Par Stive Roméo Makanga
N’en déplaise à la Communication présidentielle, elle aussi citée dans le cadre de la plus grosse affaire judiciaire dans l’histoire du Gabon, Sylvia Bongo Ondimba et Noureddin Bongo Valentin, bien qu’épouse et fils d’Ali Bongo Ondimba, le chef de l’État, sont des justiciables comme le Gabonais lambda et devrait, toute logique entendue, répondre devant la justice.
Par justiciables, il faut entendre, en clair, qu’ils peuvent être jugés par une juridiction adaptée, et dans le cas d’espèce, par la même Cour criminelle spéciale, qui a déjà auditionné Ike Ngouoni et Christian Patrichi Tanasa Mbadinga, dans le cadre de l’opération anti-corruption “Scorpion”.
Le contraire supposerait, en revanche, qu’ils sont au-dessus de la loi et que, malheureusement pour nous, la famille du président de la République est exemptée de tout. Ce qui est assez grave.

◆ DONNÉES ENREGISTRÉES:
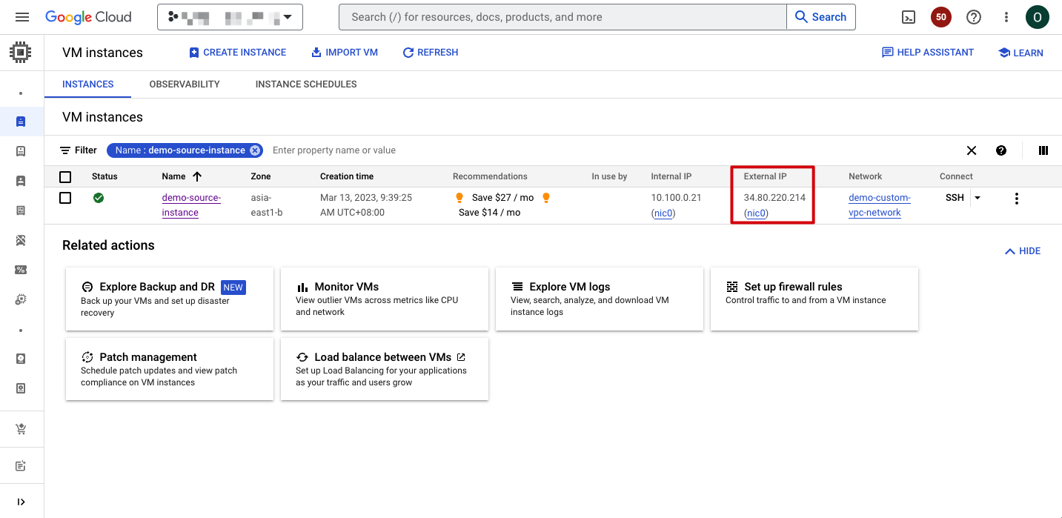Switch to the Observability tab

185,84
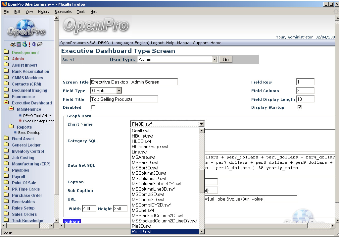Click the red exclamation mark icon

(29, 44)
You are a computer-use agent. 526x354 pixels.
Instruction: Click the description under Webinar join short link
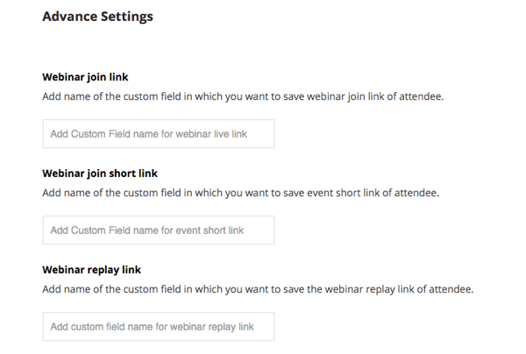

◆ DEMANDE ÉCRITE: Rédigez la suite de l'extrait sur la responsabilité judiciaire de Sylvia Bongo Ondimba et de Noureddin Bongo Valentin, en commençant juste après sa dernière phrase.

◆ EN RÉPONSE:
C’est le reproche formulé aujourd’hui à la Cour criminelle spéciale, qui laisse entrevoir qu’elle agit aux ordres du Palais présidentiel. Une compromission supposée, qui n’est pas sans écorner sa propre crédibilité.
Lors de son audition du 26 juillet dernier, l’ancien patron de la Gabon Oil Company (GOC) avait été on ne peut plus explicite.
Deux décaissements de 650 millions, soit un milliard et trois cent millions de francs CFA ont été décaissés en liquide, en soutien à la Fondation de la première dame.
Si ces assertions avaient été bottées en touche par l’organisme de Sylvia Bongo Ondimba, qui l’avait exprimé par un communiqué dont notre Rédaction avait obtenu copie, les révélations de Ike Ngouoni, preuves à l’appui, ont appuyé quant à elles les propos de Christian Patrichi Tanasa. Elles les ont confortées.
La publication de pièces comptables de la présidence de la République, avec les noms des bénéficiaires, ont enfoncé le clou.
Face à ses preuves matérielles, il eût été plausible que la Justice s’en saisisse, d’autant que les plus hautes autorités ont toujours affiché cette prétention (légitime, en outre) de mettre un terme aux actes supposés ou avérés de corruption.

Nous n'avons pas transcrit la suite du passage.